Laut dem am Donnerstag veröffentlichten Pentagon-Bericht habe Hegseth durch die Nutzung eines privaten Handys für dienstliche Zwecke und das Versenden heikler Informationen "Schaden für das Personal des Verteidigungsministeriums und für die Einsatzziele" in Kauf genommen.
Im März war öffentlich geworden, dass der ehemalige Fox-News-Moderator über den Messenger Signal geheime Details zu einem Militärschlag gegen die Huthi-Miliz im Jemen geteilt hatte. Brisant: In die Signal-Gruppe war versehentlich ein Journalist des Magazins "The Atlantic" eingeladen worden – dieser veröffentlichte später die Protokolle.
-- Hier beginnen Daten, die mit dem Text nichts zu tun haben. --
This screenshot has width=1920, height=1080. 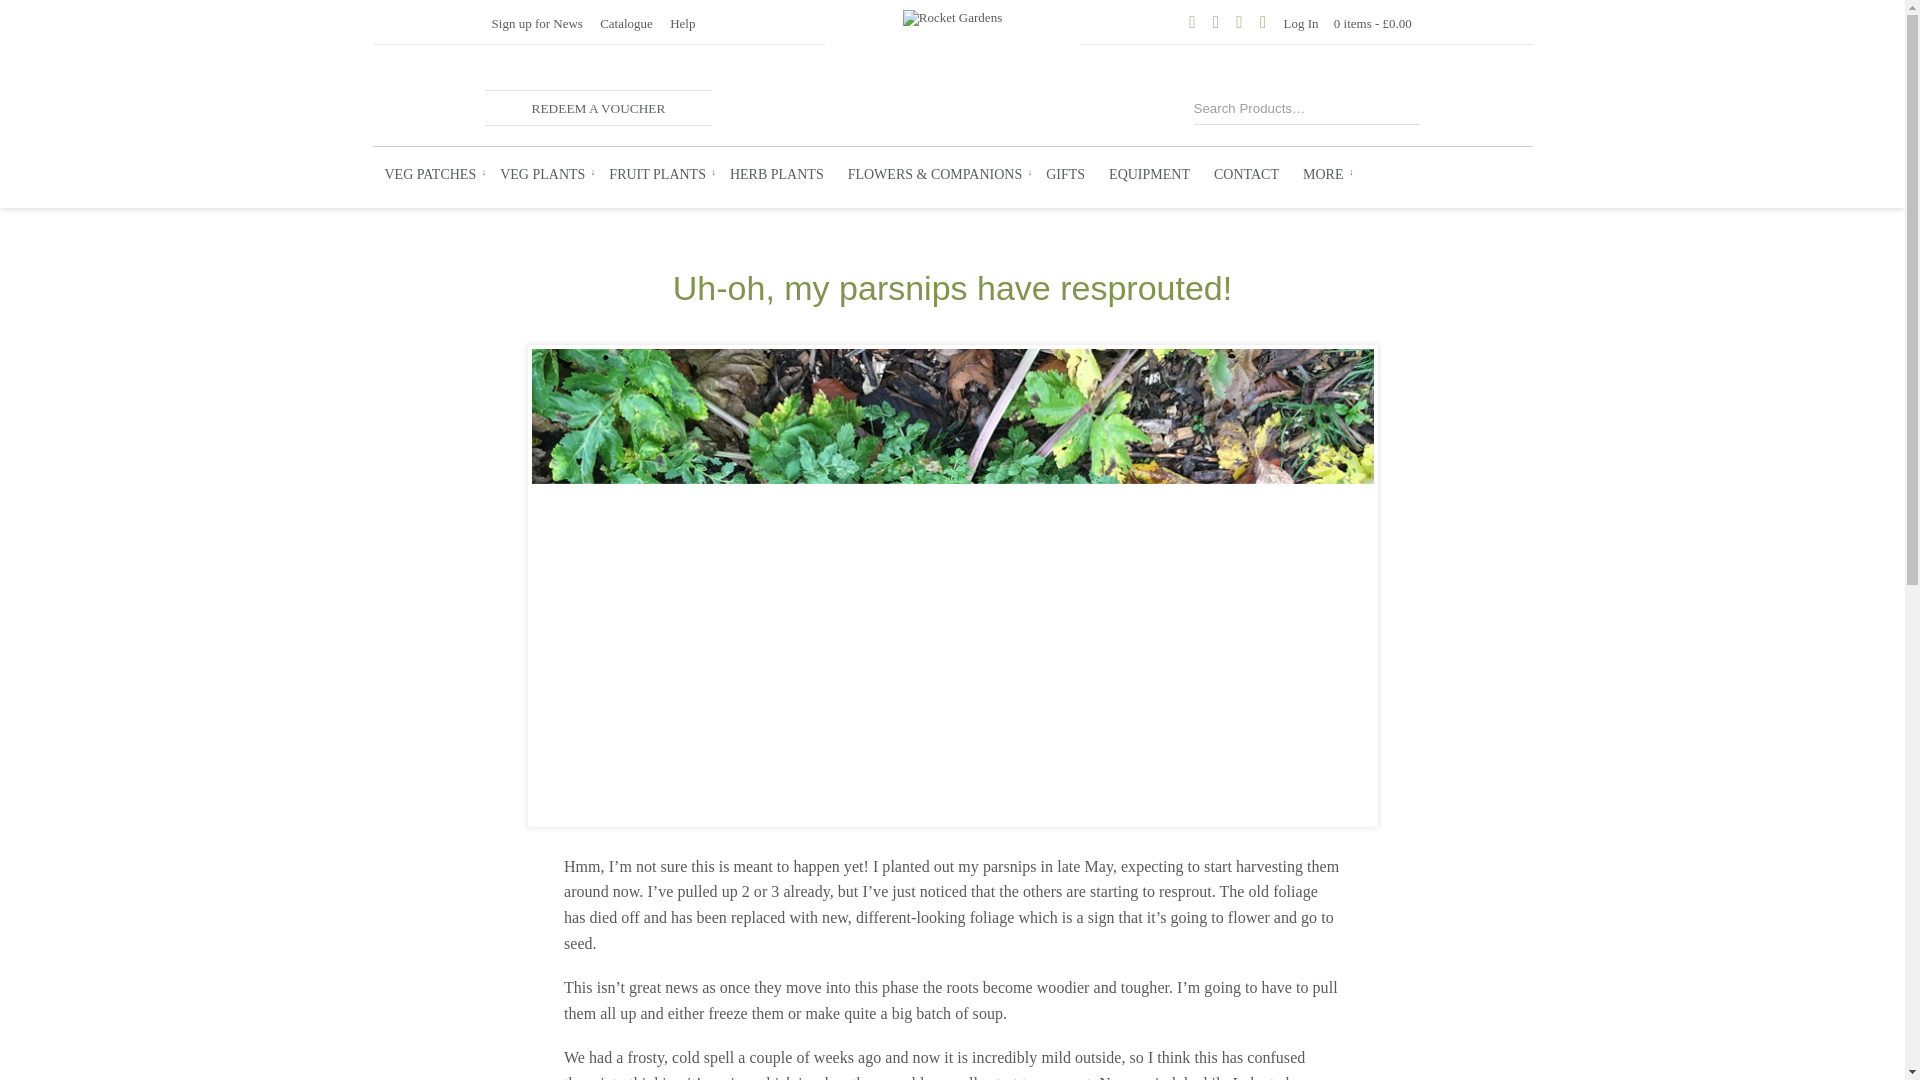 What do you see at coordinates (536, 24) in the screenshot?
I see `Sign up for News` at bounding box center [536, 24].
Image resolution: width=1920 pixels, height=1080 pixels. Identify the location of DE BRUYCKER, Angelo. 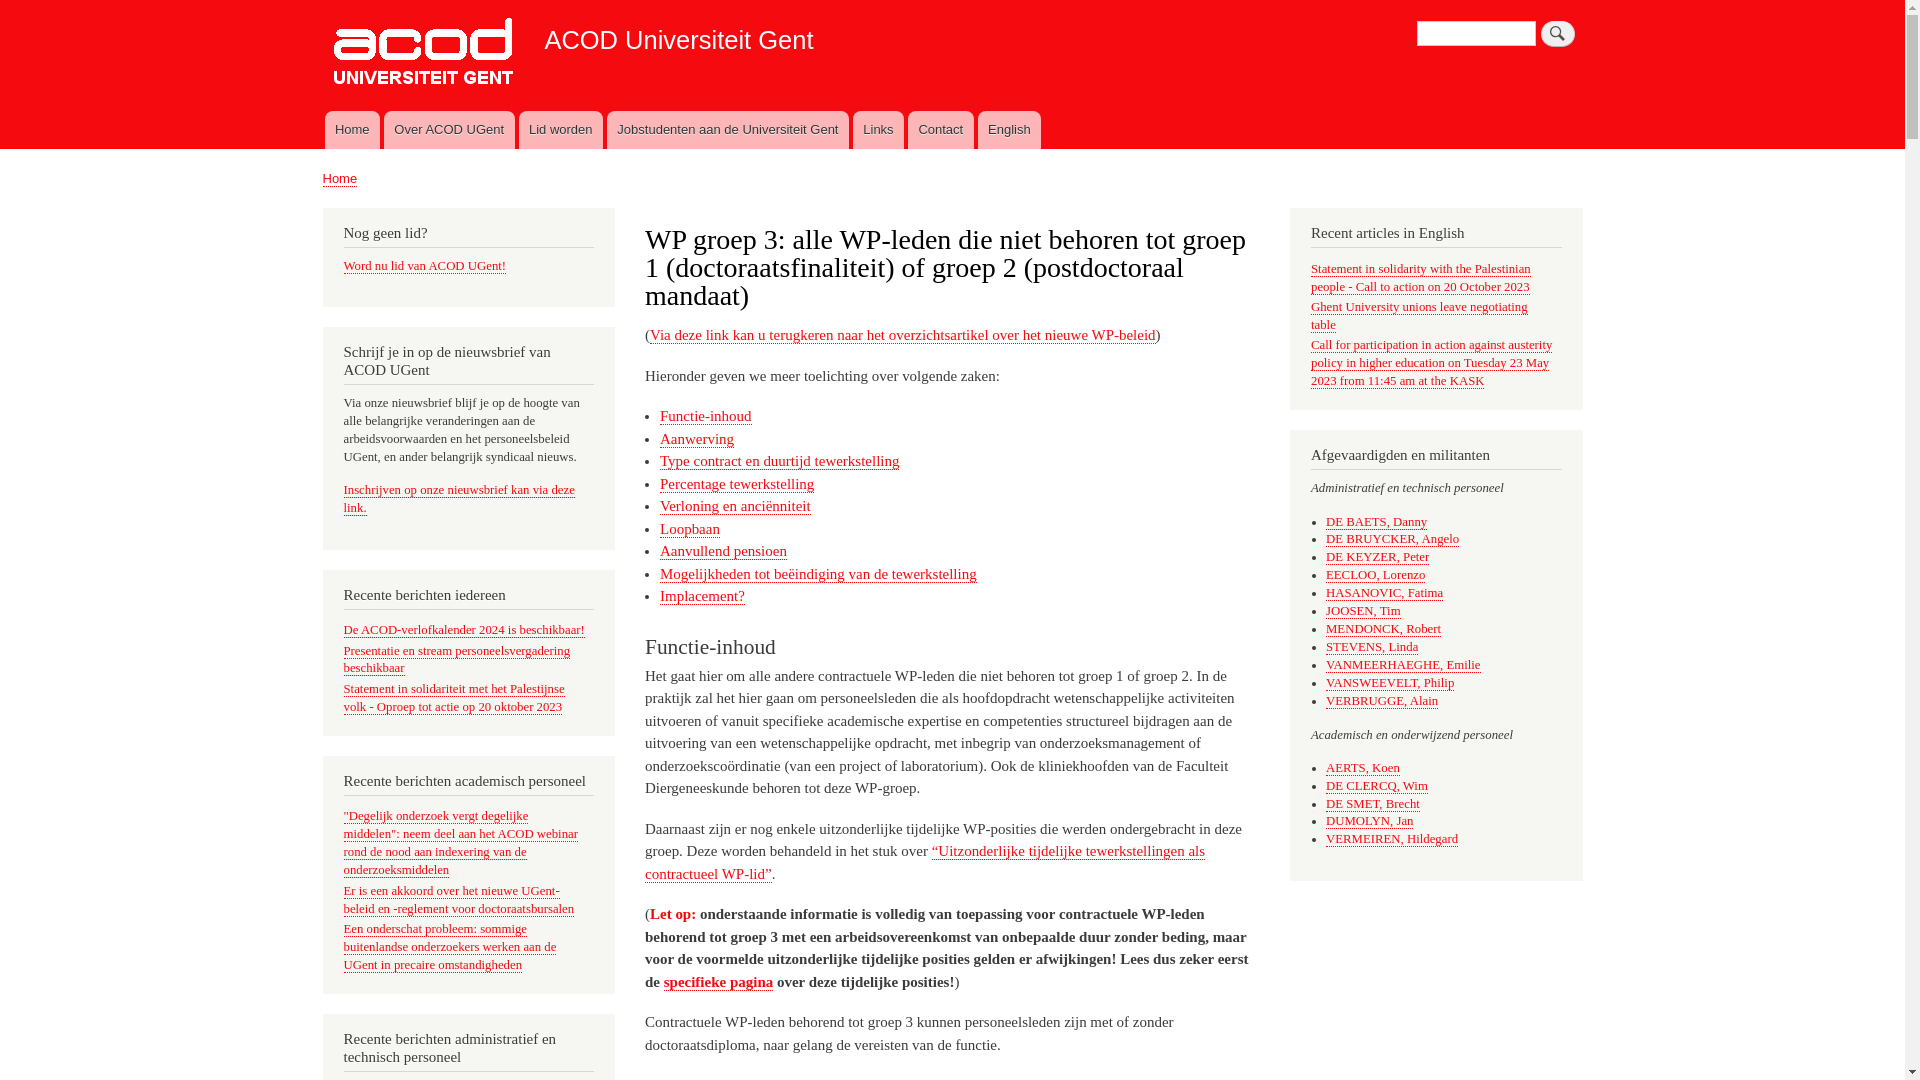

In der nun publizierten Untersuchung von Pentagon-Generalinspekteur Steven Stebbins heißt es, Hegseth habe dabei regelwidrig über das "nicht genehmigte, unsichere Netzwerk" Signal kommuniziert. Er habe demnach geheime Militärinformationen über "die Anzahl und die Angriffszeiten bemannter US-Flugzeuge über feindlichem Gebiet" weitergegeben.
Aus dem Pentagon kommt jedoch Widerspruch: Sprecher Sean Parnell sprach nach Medienberichten über die Ergebnisse von einer "vollständigen Entlastung von Minister Hegseth".